Your objective: Reproduce the data below word for word, setting aside any picture it holds.

======

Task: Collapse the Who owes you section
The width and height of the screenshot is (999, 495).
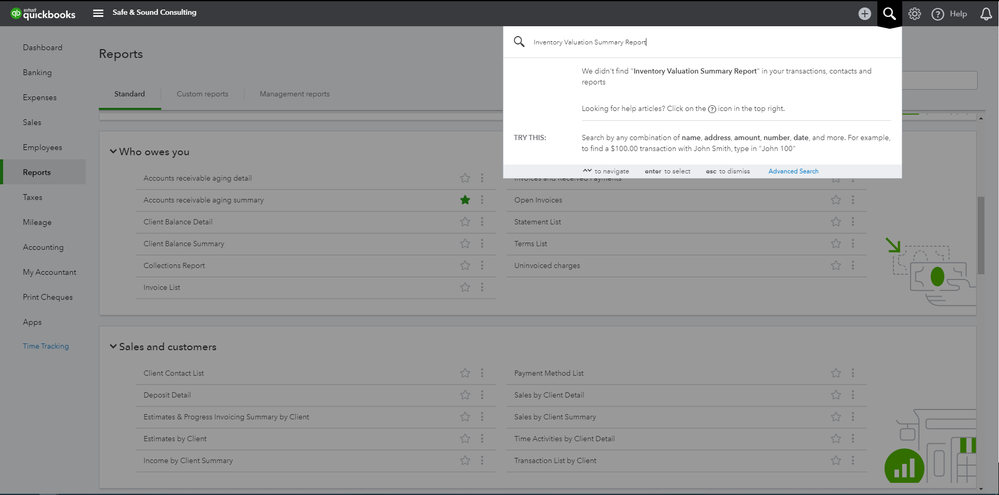Action: [113, 152]
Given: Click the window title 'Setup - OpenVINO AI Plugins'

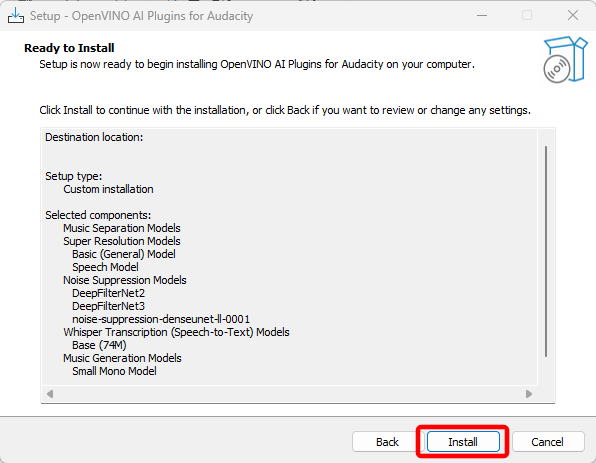Looking at the screenshot, I should pyautogui.click(x=141, y=16).
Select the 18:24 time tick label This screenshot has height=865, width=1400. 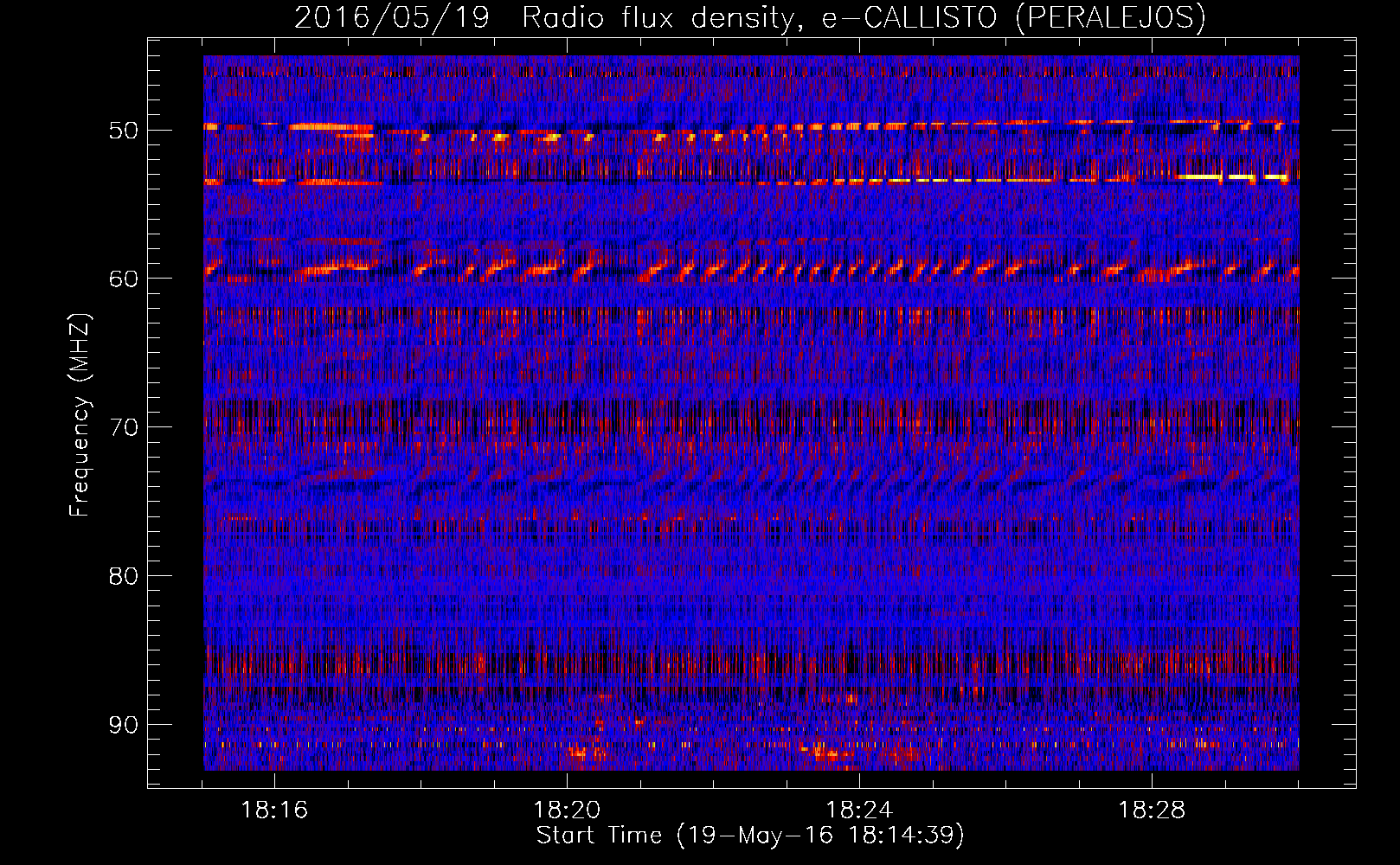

======

Output for this task:
Task: Collapse the Who owes you section
The width and height of the screenshot is (999, 495).
Action: [113, 152]
Given: Click the window title 'Setup - OpenVINO AI Plugins'

Looking at the screenshot, I should pyautogui.click(x=141, y=16).
Select the 18:24 time tick label This screenshot has height=865, width=1400. 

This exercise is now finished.